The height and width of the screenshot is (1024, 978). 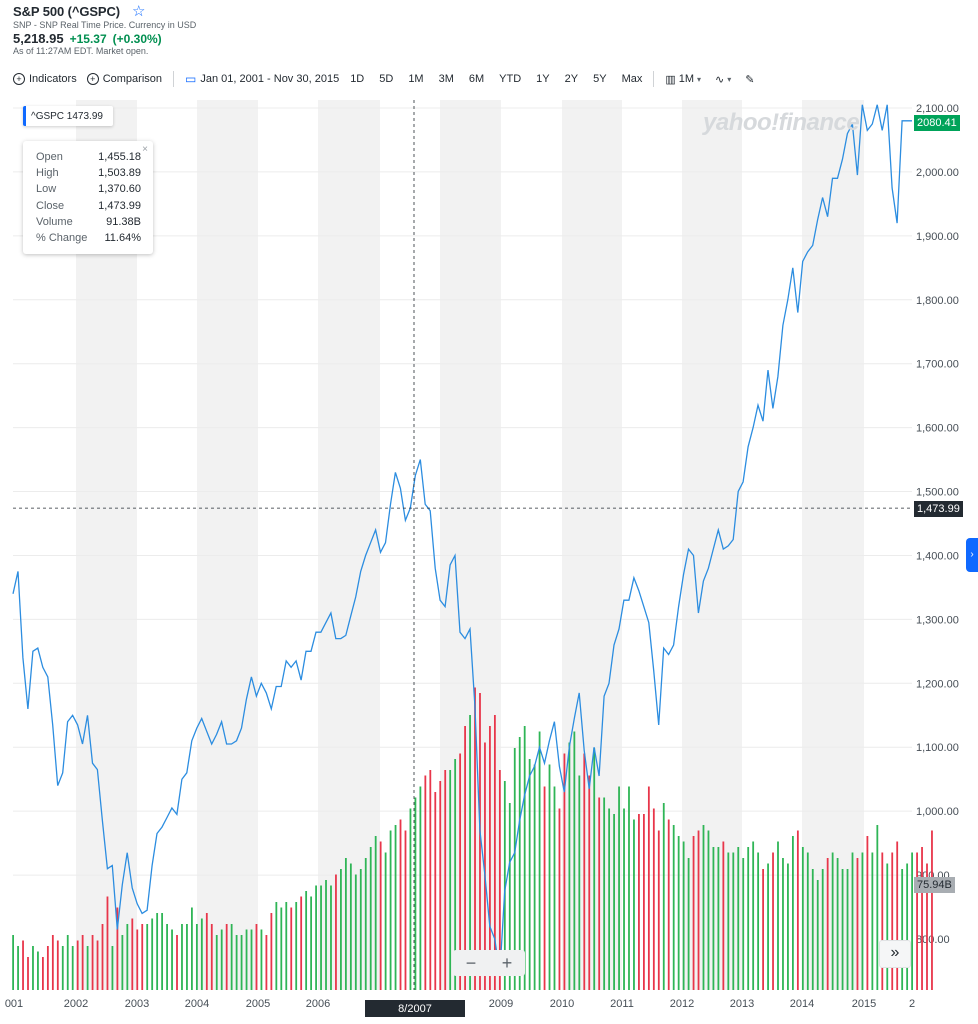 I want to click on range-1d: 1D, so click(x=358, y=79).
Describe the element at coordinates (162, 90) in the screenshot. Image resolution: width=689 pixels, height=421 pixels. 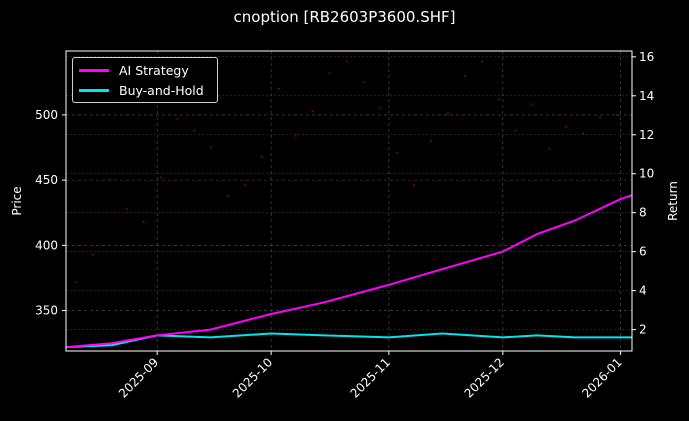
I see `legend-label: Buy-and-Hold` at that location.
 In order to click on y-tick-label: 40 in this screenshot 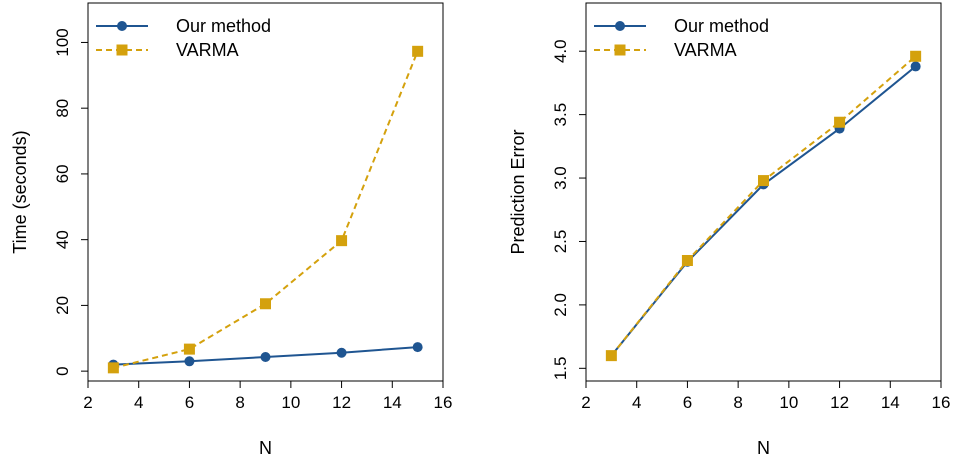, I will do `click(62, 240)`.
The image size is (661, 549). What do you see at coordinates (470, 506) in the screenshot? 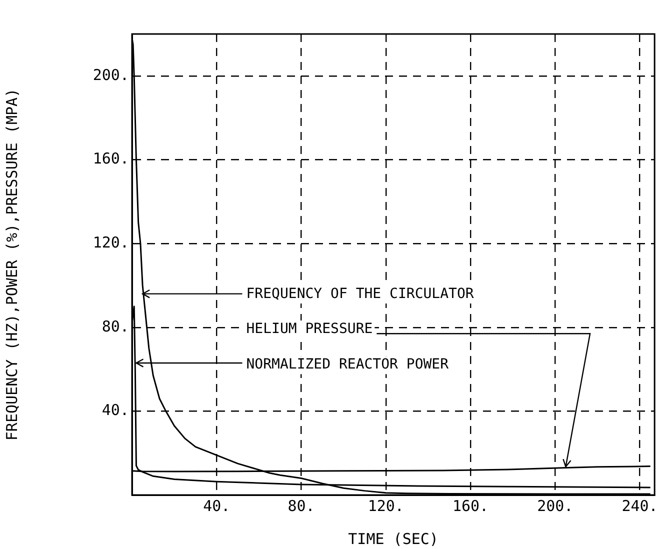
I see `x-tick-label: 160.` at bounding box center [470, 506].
□ □ □ □ □ □ □
[What you need to do] Copy the items from the line containing "The image size" through the end of the items, both ends included, with "screenshot" replaced by "screen image" and nothing else changed. Leave the pictures out.

[Completed exercise]
The image size is (661, 549). What do you see at coordinates (470, 506) in the screen image? 
I see `x-tick-label: 160.` at bounding box center [470, 506].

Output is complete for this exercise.